Listed records:
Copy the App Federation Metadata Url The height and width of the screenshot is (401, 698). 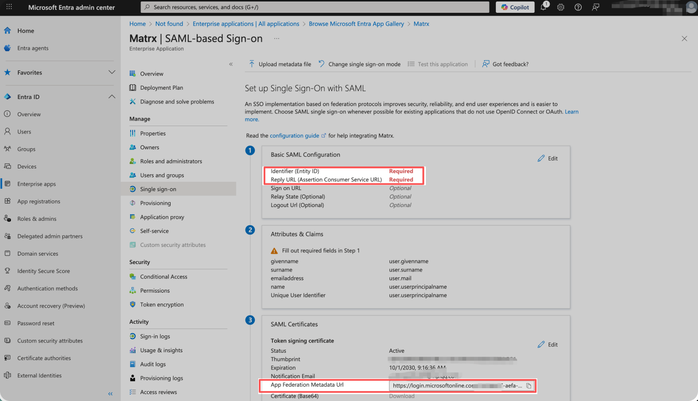528,386
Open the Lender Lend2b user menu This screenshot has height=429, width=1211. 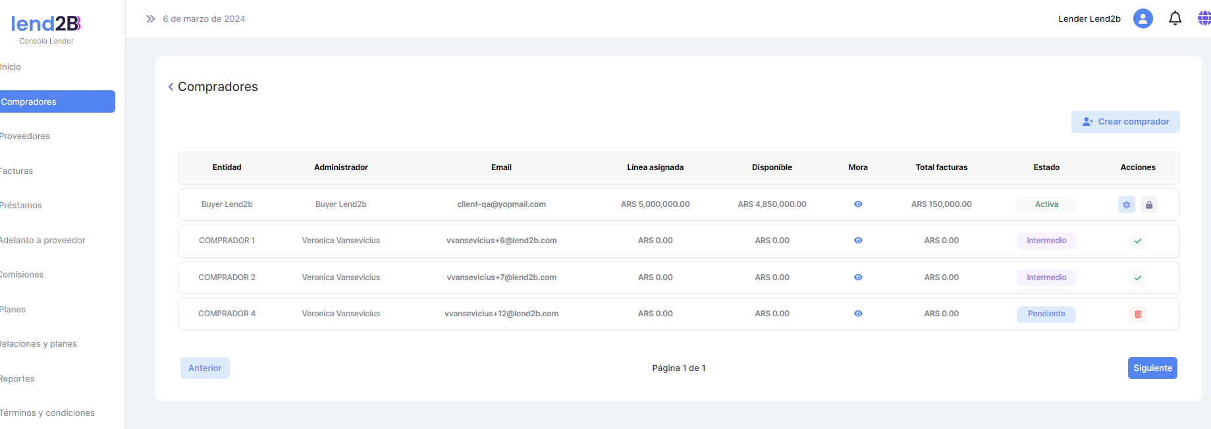pos(1089,19)
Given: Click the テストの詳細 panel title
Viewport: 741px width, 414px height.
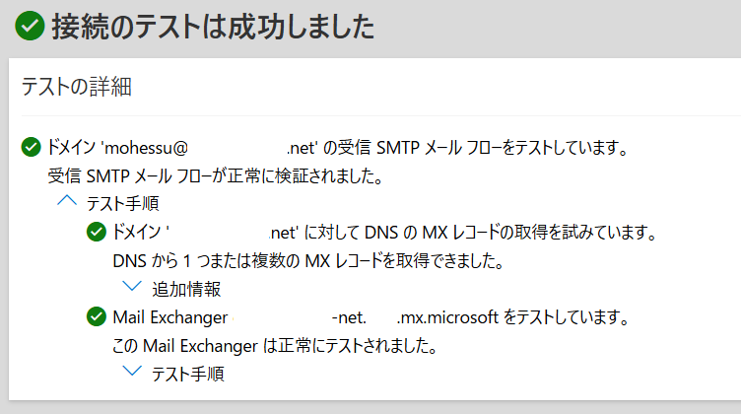Looking at the screenshot, I should [x=76, y=87].
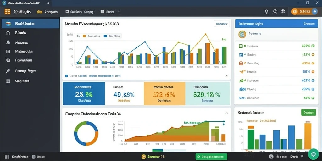Open the orange grid menu icon in header
This screenshot has height=161, width=322.
pos(8,12)
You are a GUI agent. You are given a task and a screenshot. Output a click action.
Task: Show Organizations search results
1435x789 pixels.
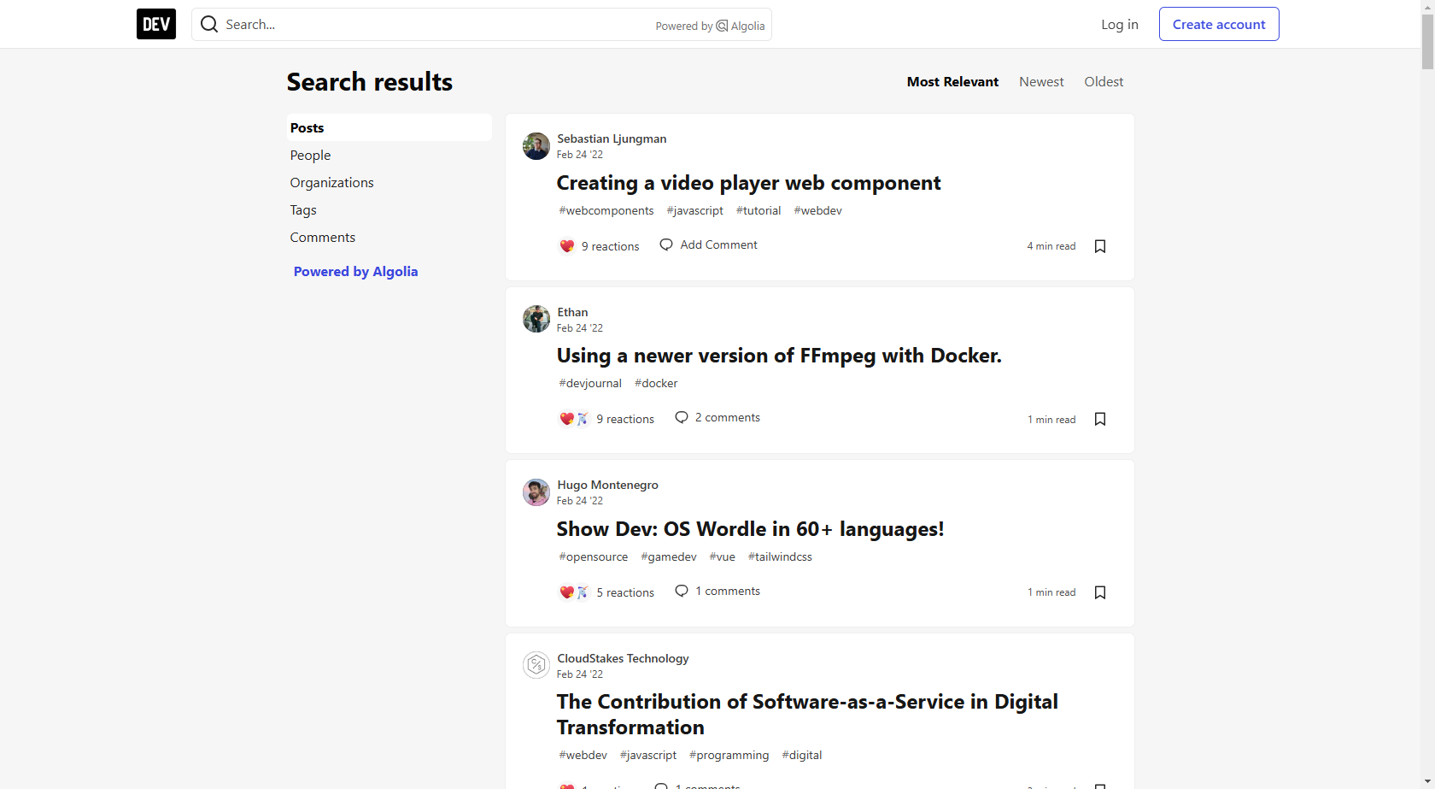tap(331, 183)
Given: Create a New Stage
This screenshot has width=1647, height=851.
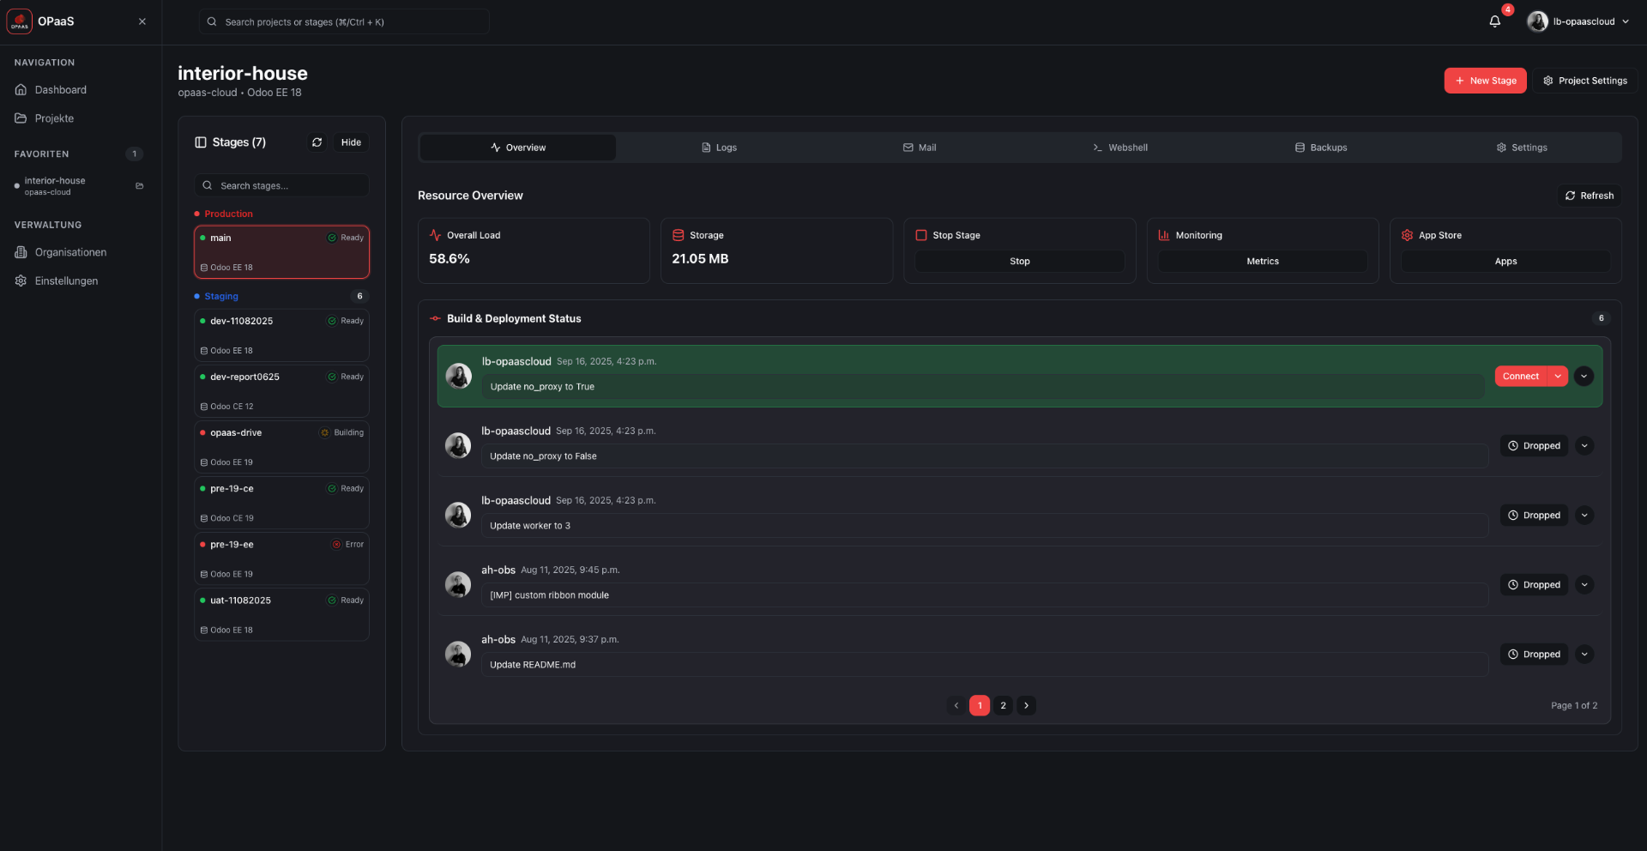Looking at the screenshot, I should (x=1485, y=81).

How to complete this task: Please retype, exactly as they appear, the lines from the one with "Task: Show Organizations search results" through the final line of the material, both included, and drop any pictures.

The completed task:
Task: Show Organizations search results
1435x789 pixels.
tap(331, 183)
Given: Create a New Stage
This screenshot has width=1647, height=851.
Looking at the screenshot, I should (x=1485, y=81).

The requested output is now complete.